The Australian Truffle Industry’s history is fairly short; the first trees seeded with black truffle spores took place in Australia in 1993 and the first truffle was produced six years later in 1999, in Tasmania.
The Western Australians were instrumental in commercialising the industry in the mid 2000′s and now there are growers in every state and territory (bar the NT), with an estimated 150 registered growers. The Tasmanian and Western Australian growers still lead the way, by way of larger commercial growing operations, but NSW and Victorian growers contribute to over 60% of the market with approximately 95 smaller scaled independant and contracted grower truffière.
In 2010, Australian production of Black Truffle was estimated at 1.7 tonne and it’s forecast that by the end of the 2011 season, production will double. The Australian Truffle Industry is only a baby, but growing at an exponential rate.

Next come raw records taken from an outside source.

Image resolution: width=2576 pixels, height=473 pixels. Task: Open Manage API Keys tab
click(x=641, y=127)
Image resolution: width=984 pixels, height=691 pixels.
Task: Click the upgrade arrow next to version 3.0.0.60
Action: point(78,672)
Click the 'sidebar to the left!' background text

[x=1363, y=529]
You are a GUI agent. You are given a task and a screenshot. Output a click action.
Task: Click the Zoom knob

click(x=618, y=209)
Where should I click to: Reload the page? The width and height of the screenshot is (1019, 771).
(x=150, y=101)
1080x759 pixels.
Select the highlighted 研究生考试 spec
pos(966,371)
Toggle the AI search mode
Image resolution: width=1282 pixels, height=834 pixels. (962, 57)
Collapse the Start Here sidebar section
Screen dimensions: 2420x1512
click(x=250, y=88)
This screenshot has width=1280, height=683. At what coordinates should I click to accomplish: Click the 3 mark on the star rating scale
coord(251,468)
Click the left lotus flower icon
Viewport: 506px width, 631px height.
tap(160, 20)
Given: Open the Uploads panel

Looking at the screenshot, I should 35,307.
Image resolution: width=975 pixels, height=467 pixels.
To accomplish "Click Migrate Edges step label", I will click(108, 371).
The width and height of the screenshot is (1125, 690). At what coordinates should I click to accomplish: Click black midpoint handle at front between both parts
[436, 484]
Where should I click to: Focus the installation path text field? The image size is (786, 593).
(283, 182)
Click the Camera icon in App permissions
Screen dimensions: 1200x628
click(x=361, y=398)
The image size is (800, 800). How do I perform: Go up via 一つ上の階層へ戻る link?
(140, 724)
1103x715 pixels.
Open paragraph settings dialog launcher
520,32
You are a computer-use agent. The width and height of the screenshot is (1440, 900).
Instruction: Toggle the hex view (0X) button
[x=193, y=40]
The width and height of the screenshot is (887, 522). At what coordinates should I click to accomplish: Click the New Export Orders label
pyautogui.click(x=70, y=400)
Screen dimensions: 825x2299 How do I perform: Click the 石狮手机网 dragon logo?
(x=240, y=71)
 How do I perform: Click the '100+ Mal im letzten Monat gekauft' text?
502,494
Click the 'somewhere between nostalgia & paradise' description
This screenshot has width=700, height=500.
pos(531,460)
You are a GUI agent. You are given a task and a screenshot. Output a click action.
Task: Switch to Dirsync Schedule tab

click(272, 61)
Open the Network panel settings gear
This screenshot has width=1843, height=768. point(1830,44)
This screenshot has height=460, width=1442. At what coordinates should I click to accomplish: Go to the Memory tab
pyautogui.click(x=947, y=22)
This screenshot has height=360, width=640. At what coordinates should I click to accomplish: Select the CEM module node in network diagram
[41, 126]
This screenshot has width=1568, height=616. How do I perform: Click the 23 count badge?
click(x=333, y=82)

I blame the wines, a later than normal night on a school night and the intense flavour of truffle that continued to resonate on my tastebuds, but it was mainly the wines.
After the Truffle Redux last Monday night, I
foolishly jumped online and ordered a 50g truffle from Friend & Burrell for my own greedy experiments and consumption. The rest of the week was largely spent worrying about what to make with it. The other bits of the week left over were dealing to my buyer’s remorse. But hey, it’s tax refund time; if you can’t treat yourself, what can you do?
See? There’s always a plausible rationale. And a lot less coin than year’s 55 inch LED 3D TV that I was compelled to purchase for the family.
Bryan Burrell and I coordinated our rendezvous out the front of my city office building on Friday afternoon. It reminded me a little of how a covert drug deal might go down. He rings me, I give him the location in code, he meets me downstairs, he’s the one in the dark glasses and overcoat, I’m wearing a flower in my lapel… well, that wasn’t exactly how it played out. The most striking thing was the undeniable perfume that hit you in the face like a rolled up newspaper when Bryan opened the back door to his car.
WHACK! It may indeed put you off truffles, through desensitisation. Then again it might not. It was amazing! Just when I couldn’t get more impressed, Bryan opened a large styrofoam esky to reveal a casual 8kgs of Western Australian truffles that arrived the day before. That was 24 grand’s worth of gear right in front of my eyes, only no threat of getting busted by ‘the man’.
Bryan also generously threw in some of their Iranian Sargol saffron and several Papa New Guinean vanilla beans to try out. For that, Bryan, you get a second plug: http://www.friendandburrell.com.au/
So with the exchange made, I raced straight home to settle my new baby in with whatever eggs we had in the fridge to impart the truffle flavour through the pourous egg shell and permeate the egg itself. I don’t remember much of high school science lessons, but I am thankful for osmosis in this instance.
The next day was Saturday; time for a few preparations. The first cab off the rank was Truffled Butter. SJ put me onto Naomi’s Butter, made lovingly by Naomi Ingleton at The Butter Factory in Myrtleford, Victoria. Fortunately, Key Ingredients in Clifton Hill were relatively close to save me having to battle the Queen Vic Markets. Or the drive to Myrtleford.
There wasn’t much science to making the butter. I was more trying to get over the anxiety of cutting into ’Nugget’. Sure, he’d only been part of our family for around 18 hours, but he’d given so much joy to us. Mainly through us opening the fridge door and taking a big whiff. But it was time for some amputation.
For the 250g stick of butter, I decided 15g of truffle would be appropriate. So I had a best guess at slicing off roughly a third and the scales told me I was only 1 gram off at 16g. So far so good.
Fifteen grams of truffle looks like a lot when it goes through a microplane. After a quick mix of the planed truffle through the softened butter, I scooped the lot into a ramekin, covered it with cling wrap and chucked it into the fridge. After sampling what little evidence of truffled butter remained in the mixing bowl, I was glad I opted for salted butter.
Truffle dish number two was going to be a given. Since we missed out on sampling the Fromager des Clarines at the truffle dinner, I was always going to have to make this. Plus, it was also a tactic for K to approve of my extravagant purchase.
Although it seemed as simple as cutting horizontally into a chilled wheel of soft cheese, loading it up with as much truffle as it will hold, put the halves back together and wait for a few days before greedily tucking in, there were some specific instructions I was provided to ensure optimal success. I mean, throwing fifty bucks worth of truffle into an already twenty dollar cheese makes it a tad expensive experiment, therefore I wanted to get it as right as I could.